Out of the idea of seeking better balance in my life, I found myself very drawn to creating transparency quilt designs in monochromatic color palettes. I am keenly drawn to thinking about transparency as a life philosophy: removing the sense of needing to live behind a veil of secrecy and living fully and authentically.

Yvonne’s quilt Wonder was recently featured in Love Patchwork and Quilting Issue 65 . Yvonne shared on Instagram, “Wonder is a design sketch I made while sitting on a beach, listening to the waves lap against the shore, looking out at the turquoise colors deepening as the water depth increased offshore. I don’t think I’m the only one that looks out at the horizon across an ocean and is filled with a sense of wonder…”

3. Do you have a place you like to visit that always leaves you creatively inspired?

Pacific Grove, California. Although, to be honest, the entire coastal area and drive along California State Route 1 from Morro Bay to Pacific Grove is amazing. The variety in the coastal scape from shear cliffs to redwoods and waterfalls and elephant seals on a beach to harbor seals to otters floating on their backs to whales breaching and migrating… I just can’t get enough of that whole area.

4. What does your workspace look like? Do you have different spaces for pattern design, sewing, etc?

I have a computer nook in my living room that my husband custom built for me for my needs. It’s where I do the bulk of my work; running a business takes a lot of computer time.

I also have a room entirely dedicated as a sewing studio, which basically amounts to housing my 2004 APQS Millennium longarm (non-computerized) on a 10-foot frame. My husband also custom built a desk in my studio that is perfect for my Juki TL-2200 QVP Mini and an 18” x 24” OLFA cutting mat. Over the years we have also built a custom quilt ladder and modified my ironing board together. The walls in my studio are covered in mini and mini mini quilts that I have swapped with friends over the years.

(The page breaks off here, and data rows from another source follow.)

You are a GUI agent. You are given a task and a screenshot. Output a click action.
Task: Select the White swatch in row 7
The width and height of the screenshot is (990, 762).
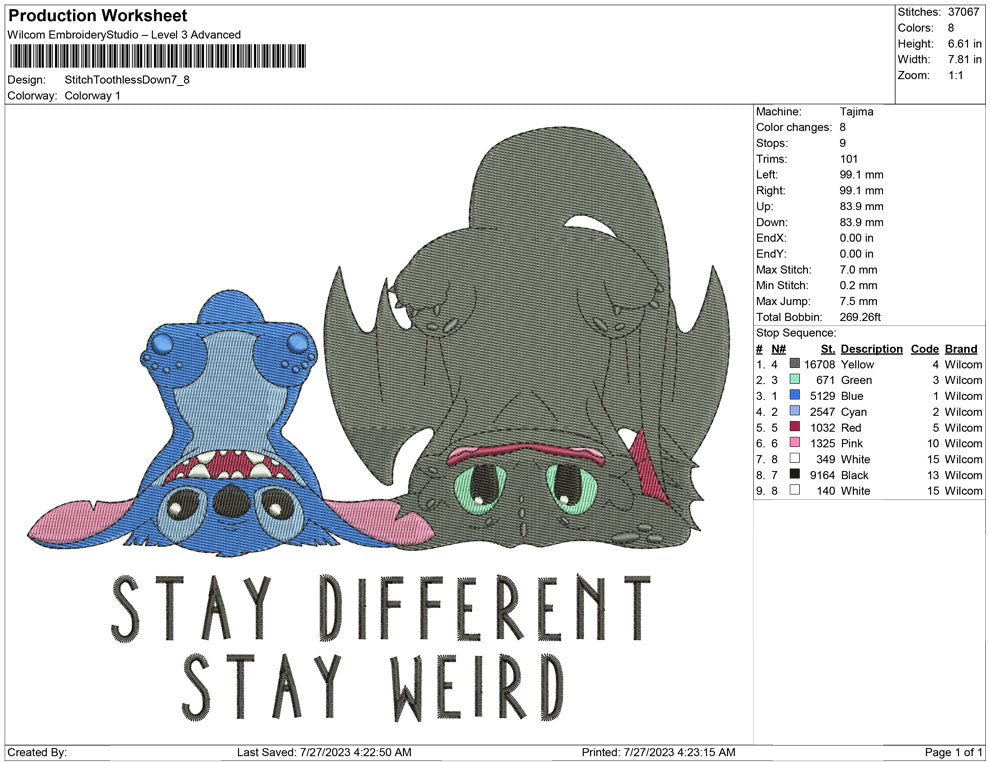coord(795,459)
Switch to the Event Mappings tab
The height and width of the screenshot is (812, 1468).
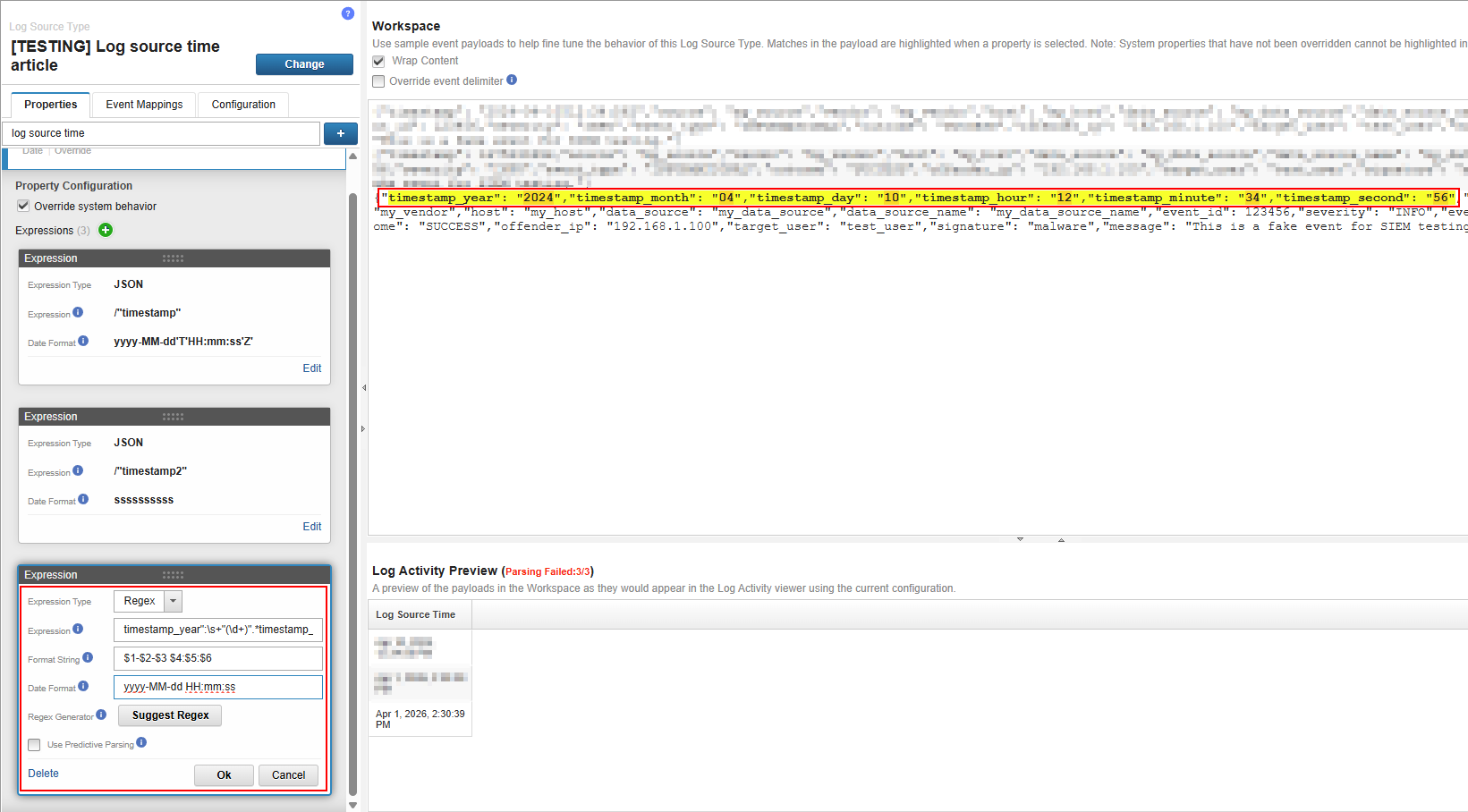[144, 105]
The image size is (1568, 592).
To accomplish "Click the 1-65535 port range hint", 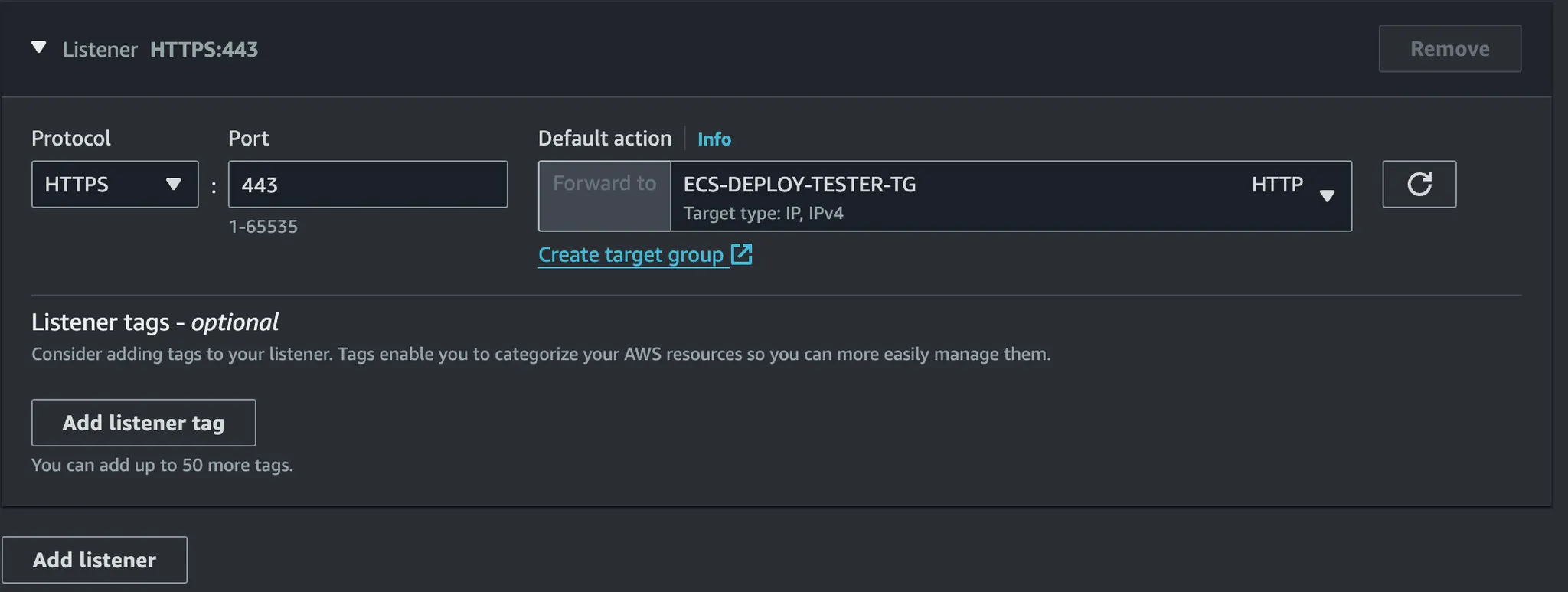I will pos(263,227).
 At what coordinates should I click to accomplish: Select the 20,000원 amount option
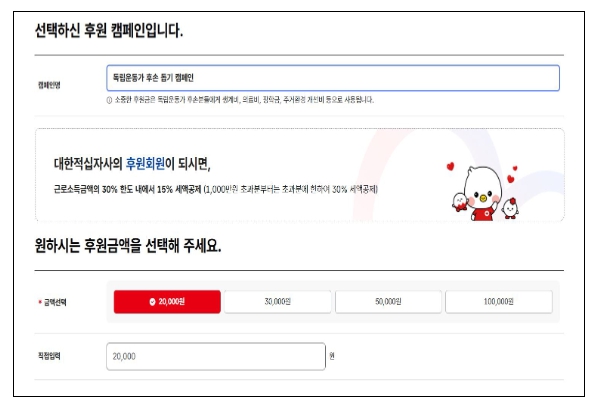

5. Do you have a creative project that has been most fulfilling? Or that you most enjoyed working on?

Recently I really enjoyed making a mini quilt in memory of Grandma Babsie. I got to explore piecing orange peels and overlapping circles in a way that I had been thinking about for a few years in the piece. I also opted to hand quilt the mini quilt, and I did most of the hand quilting in the evenings with family as we remembered grandma, so it was a very soothing and therapeutic process.

6. What do you wish you could have told your creative self 5, 10, or 15 years ago?

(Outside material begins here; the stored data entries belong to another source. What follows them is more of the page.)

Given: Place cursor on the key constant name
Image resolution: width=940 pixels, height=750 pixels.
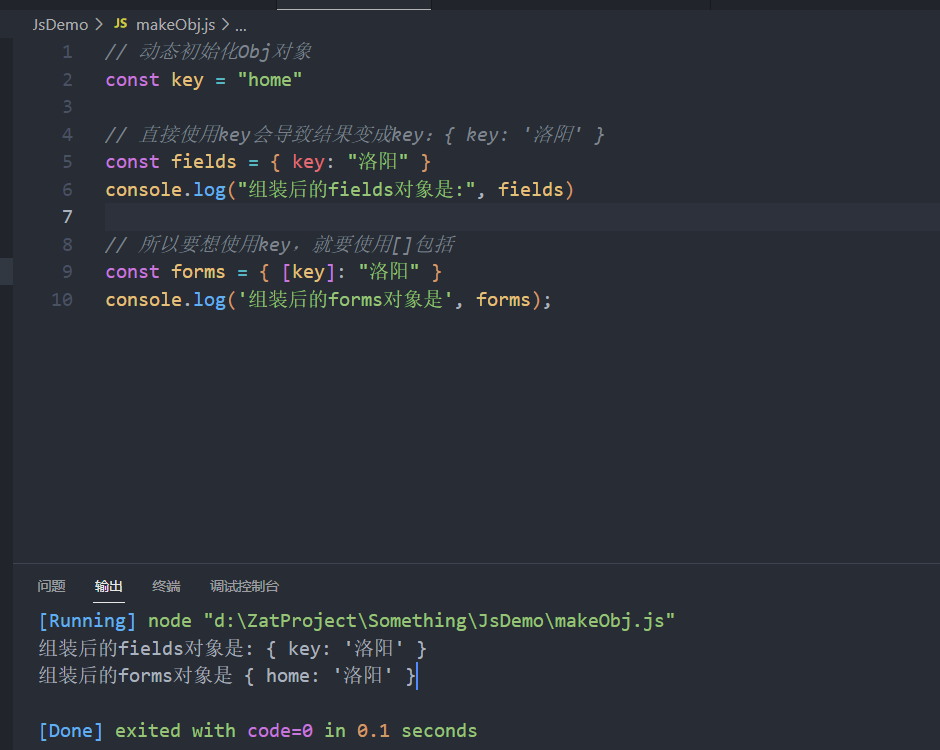Looking at the screenshot, I should pyautogui.click(x=187, y=79).
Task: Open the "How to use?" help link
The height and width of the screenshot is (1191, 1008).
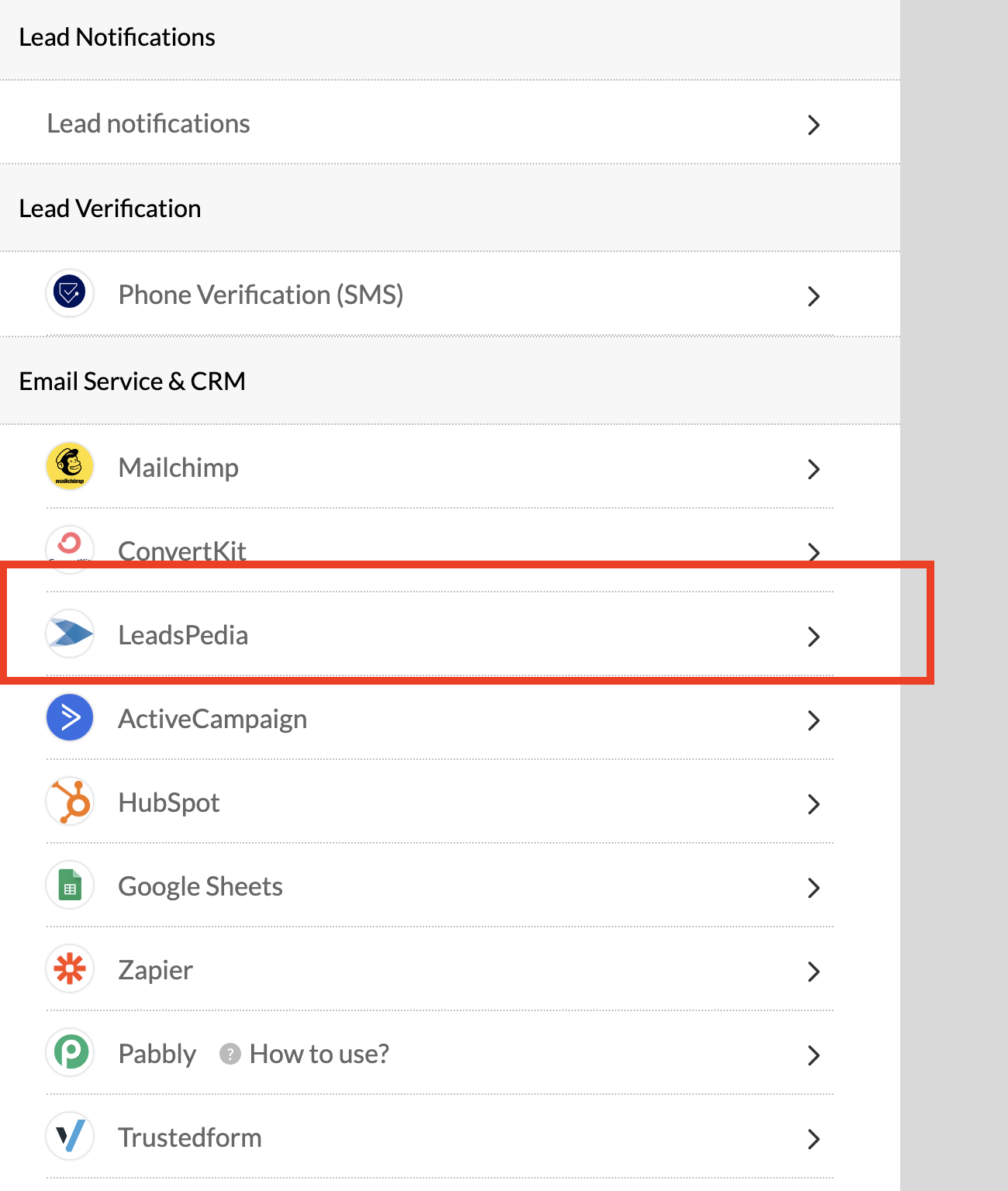Action: pos(319,1054)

10 or 15 years ago, I would have benefitted from hearing, “You ARE creative!” After going through college for an engineering degree and working professionally as a very analytical person, I was definitely questioning if I could see the forest for the trees, if you know what I mean.

5 years ago, the best advice I could have given myself would be, “Just keep creating.” I was worried about finding my artistic voice and if I was on the right path, and the truth is that the best way to get somewhere else is to keep going.

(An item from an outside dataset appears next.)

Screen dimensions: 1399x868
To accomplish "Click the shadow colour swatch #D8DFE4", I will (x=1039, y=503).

Sunburst Pattern available here

7. I saw that you are teaching at QuiltCon in 2019. Tell me a little bit about your class/your favorite part of teaching/etc.

I am teaching a 3-hour transparency quilt design workshop at QuiltCon in Nashville on Sunday, February 24, 2019. I am very excited about the class and keep having dreams for new ways to present the information and get participants engaged and interacting during the class. I really can’t wait to spend time in the classroom with other modern quilters talking about a topic that makes me so passionately excited.

My favorite part about teaching is getting the opportunity to be around other quilters. To be honest, I spend a lot of time alone doing my own thing, and it is really refreshing and energizing to be around other quilters! I also love seeing how others can translate an idea and make it their own.